Create a custom recognizer that marks all text as sensitive
pattern_all_text = Pattern(name="any_text", regex=r"(?s).*", score=0.5)
custom_recognizer = PatternRecognizer(
supported_entity="TEXT",
patterns=[pattern_all_text],
)
Specify an empty allow list such that no text is allowed
# Standard image
redacted_image = engine.redact(
image,
(255, 192, 203),
ad_hoc_recognizers = [custom_recognizer],
allow_list=[]
)
display(redacted_image)
# DICOM image
results = dicom_engine.redact(
instance,
padding_width = padding_width,
fill = fill,
ad_hoc_recognizers = [custom_recognizer],
allow_list = []
)
plt.imshow(results.pixel_array, cmap="gray")

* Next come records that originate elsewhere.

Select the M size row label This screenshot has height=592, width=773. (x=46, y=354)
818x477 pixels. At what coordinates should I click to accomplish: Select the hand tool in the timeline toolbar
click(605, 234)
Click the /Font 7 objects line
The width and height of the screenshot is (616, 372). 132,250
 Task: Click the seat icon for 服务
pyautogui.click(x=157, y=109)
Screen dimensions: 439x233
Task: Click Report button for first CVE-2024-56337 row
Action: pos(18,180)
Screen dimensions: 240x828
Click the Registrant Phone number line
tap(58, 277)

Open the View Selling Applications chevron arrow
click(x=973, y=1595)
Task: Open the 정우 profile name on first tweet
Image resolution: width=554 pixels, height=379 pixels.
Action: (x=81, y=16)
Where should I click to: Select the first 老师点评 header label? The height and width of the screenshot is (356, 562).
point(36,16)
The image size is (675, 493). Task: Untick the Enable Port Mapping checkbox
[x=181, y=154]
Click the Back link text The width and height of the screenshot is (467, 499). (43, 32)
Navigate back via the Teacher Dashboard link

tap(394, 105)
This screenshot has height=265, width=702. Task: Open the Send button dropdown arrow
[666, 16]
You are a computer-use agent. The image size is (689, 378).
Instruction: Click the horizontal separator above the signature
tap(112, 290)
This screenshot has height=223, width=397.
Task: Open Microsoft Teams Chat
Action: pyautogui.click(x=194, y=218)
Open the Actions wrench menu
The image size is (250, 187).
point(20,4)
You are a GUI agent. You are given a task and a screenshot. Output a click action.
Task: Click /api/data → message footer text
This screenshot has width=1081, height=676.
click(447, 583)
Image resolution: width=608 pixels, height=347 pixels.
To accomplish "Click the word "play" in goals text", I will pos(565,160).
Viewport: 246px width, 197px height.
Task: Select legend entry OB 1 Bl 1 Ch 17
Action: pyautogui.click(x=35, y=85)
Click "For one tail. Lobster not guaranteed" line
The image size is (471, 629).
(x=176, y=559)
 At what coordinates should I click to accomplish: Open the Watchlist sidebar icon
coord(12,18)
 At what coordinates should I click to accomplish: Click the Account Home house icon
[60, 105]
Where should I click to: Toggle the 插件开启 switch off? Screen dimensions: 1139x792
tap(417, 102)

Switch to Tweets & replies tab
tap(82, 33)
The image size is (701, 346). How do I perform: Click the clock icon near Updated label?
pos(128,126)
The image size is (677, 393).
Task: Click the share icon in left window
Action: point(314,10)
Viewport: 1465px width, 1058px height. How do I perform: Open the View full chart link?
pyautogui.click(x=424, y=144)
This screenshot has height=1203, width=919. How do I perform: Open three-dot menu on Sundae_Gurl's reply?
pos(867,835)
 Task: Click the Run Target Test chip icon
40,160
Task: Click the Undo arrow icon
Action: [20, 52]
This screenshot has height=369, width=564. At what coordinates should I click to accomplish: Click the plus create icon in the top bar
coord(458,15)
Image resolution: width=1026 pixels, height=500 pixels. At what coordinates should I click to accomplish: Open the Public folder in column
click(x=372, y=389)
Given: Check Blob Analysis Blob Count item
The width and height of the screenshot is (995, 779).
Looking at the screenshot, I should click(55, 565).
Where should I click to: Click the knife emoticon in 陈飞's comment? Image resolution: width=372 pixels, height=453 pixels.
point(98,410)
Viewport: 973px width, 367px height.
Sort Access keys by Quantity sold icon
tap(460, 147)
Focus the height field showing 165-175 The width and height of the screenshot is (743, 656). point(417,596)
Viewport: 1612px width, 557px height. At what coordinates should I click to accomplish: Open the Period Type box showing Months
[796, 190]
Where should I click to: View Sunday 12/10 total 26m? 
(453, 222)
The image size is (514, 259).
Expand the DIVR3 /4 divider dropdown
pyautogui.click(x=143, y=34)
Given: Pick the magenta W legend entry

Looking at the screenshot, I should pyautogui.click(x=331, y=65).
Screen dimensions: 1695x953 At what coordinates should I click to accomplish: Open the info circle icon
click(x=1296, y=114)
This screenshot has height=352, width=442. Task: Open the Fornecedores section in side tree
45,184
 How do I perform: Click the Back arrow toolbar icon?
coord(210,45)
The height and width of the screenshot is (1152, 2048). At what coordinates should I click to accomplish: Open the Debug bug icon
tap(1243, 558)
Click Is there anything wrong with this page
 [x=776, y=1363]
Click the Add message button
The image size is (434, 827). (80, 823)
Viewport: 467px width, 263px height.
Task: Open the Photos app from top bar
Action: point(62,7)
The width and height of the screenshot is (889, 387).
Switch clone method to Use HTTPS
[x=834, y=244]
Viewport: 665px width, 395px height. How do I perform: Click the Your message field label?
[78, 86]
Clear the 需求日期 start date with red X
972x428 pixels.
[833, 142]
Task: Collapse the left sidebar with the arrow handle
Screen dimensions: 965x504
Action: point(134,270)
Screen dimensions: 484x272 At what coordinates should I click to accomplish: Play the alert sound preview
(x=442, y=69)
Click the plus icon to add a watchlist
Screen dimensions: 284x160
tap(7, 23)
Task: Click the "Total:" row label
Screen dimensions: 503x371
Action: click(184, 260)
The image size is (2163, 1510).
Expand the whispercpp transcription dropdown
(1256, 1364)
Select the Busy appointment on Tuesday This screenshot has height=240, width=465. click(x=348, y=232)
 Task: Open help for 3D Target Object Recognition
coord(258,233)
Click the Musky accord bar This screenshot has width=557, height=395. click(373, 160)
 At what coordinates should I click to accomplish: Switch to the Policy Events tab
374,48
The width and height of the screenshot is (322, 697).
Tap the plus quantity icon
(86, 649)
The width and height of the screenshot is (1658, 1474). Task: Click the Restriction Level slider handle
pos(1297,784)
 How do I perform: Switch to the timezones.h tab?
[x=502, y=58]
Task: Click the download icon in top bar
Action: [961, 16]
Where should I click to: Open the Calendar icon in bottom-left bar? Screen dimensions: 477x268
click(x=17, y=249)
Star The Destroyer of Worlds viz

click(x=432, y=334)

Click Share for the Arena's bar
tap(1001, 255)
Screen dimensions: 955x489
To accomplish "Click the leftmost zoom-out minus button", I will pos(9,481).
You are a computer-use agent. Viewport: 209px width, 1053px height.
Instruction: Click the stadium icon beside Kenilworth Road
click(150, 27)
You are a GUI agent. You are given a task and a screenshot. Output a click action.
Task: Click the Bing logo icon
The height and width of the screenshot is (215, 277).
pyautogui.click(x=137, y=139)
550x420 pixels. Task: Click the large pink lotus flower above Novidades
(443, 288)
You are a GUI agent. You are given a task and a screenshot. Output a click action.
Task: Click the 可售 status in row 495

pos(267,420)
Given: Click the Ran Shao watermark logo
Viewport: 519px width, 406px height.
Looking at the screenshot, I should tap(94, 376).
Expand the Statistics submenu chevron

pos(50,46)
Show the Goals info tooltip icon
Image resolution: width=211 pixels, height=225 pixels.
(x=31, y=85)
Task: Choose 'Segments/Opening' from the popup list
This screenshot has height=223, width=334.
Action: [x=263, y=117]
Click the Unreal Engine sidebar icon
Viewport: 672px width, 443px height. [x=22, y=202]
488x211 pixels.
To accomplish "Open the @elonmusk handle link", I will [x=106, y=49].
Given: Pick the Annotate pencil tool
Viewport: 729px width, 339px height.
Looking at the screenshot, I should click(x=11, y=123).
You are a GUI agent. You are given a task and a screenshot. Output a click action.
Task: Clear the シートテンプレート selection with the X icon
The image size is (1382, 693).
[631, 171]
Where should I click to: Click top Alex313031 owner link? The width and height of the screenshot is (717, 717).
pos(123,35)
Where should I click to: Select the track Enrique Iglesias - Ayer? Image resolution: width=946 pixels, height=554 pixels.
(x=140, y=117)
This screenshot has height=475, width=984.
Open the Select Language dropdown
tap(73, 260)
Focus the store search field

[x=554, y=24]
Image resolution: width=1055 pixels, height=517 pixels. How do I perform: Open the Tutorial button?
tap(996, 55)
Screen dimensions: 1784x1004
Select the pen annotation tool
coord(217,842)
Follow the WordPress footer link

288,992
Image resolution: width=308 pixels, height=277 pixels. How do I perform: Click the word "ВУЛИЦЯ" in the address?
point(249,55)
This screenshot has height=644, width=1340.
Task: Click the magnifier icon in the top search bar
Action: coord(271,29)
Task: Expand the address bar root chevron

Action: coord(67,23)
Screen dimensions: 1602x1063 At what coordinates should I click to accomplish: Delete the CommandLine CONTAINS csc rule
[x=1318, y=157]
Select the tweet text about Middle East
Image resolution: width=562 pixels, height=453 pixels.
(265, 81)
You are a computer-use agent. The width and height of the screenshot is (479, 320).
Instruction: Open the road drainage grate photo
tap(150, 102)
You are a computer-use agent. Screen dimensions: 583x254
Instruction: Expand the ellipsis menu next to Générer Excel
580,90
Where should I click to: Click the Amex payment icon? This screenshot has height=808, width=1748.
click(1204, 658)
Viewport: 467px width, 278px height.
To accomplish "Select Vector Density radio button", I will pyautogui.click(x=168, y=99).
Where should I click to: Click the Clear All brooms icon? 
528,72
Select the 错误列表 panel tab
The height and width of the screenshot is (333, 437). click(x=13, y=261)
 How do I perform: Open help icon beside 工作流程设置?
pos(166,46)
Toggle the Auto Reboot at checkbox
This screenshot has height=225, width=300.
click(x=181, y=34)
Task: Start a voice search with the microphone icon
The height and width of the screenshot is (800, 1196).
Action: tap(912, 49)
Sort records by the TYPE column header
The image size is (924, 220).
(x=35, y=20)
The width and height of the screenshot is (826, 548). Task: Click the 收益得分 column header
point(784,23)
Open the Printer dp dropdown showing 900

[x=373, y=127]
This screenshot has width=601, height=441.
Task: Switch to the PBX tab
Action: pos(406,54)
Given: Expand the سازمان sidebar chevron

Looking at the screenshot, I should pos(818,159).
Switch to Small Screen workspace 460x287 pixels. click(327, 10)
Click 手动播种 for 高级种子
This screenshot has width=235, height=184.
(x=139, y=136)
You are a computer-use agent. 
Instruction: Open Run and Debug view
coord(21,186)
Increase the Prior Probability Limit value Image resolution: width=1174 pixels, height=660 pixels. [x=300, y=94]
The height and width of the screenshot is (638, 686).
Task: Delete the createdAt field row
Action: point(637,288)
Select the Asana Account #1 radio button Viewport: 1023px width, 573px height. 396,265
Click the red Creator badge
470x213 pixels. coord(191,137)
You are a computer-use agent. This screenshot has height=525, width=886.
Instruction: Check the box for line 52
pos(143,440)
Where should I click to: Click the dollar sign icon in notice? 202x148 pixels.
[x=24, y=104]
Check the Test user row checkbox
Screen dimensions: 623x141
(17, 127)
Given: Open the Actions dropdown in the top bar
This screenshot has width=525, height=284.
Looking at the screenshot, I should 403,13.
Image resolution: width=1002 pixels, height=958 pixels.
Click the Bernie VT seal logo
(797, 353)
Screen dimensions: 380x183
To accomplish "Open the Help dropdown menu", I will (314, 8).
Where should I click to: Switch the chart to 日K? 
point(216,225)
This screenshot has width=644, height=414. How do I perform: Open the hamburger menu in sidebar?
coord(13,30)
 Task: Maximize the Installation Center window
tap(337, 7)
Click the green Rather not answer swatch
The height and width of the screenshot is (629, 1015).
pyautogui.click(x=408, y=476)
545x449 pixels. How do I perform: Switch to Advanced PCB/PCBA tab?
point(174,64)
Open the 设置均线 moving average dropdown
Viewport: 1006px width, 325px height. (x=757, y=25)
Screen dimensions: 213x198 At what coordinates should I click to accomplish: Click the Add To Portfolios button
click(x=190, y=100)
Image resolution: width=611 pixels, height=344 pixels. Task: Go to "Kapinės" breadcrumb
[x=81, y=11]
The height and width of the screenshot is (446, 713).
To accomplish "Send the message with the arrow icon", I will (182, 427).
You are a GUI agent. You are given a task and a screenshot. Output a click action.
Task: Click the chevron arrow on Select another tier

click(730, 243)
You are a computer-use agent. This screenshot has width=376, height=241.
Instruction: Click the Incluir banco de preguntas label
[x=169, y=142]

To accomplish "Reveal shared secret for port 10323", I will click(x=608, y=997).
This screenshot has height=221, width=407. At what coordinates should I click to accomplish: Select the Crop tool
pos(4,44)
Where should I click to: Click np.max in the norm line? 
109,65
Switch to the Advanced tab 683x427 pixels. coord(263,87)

<matplotlib.image.AxesImage at 0x1edaeee7580>
In this case, we see that all text picked up by the OCR is redacted. The "L" on the right side of the DICOM image and the single "a" in the standard image are still visible because they were not detected by the OCR.
Conclusion¶
The allow_list
argument can be used in both standard and DICOM iamge redaction to allow specified words to avoid redaction. This can also be used to redact all detected text.
While this approach allows for the greatest recall in terms of redacting sensitive text, it is dependent on the performance of the text detection which comes before analysis.
Tips for improved performance¶
- To avoid False Negative redaction, we recommend applying preprocessing techniques or experimenting with parameters to improve OCR performance or use an alternative approach to improve text detection. We are actively working on adding a preprocessing module to allow for easy application of image preprocessing methods.
- We recommend augmenting your allowlist to consider various casing and punctuation.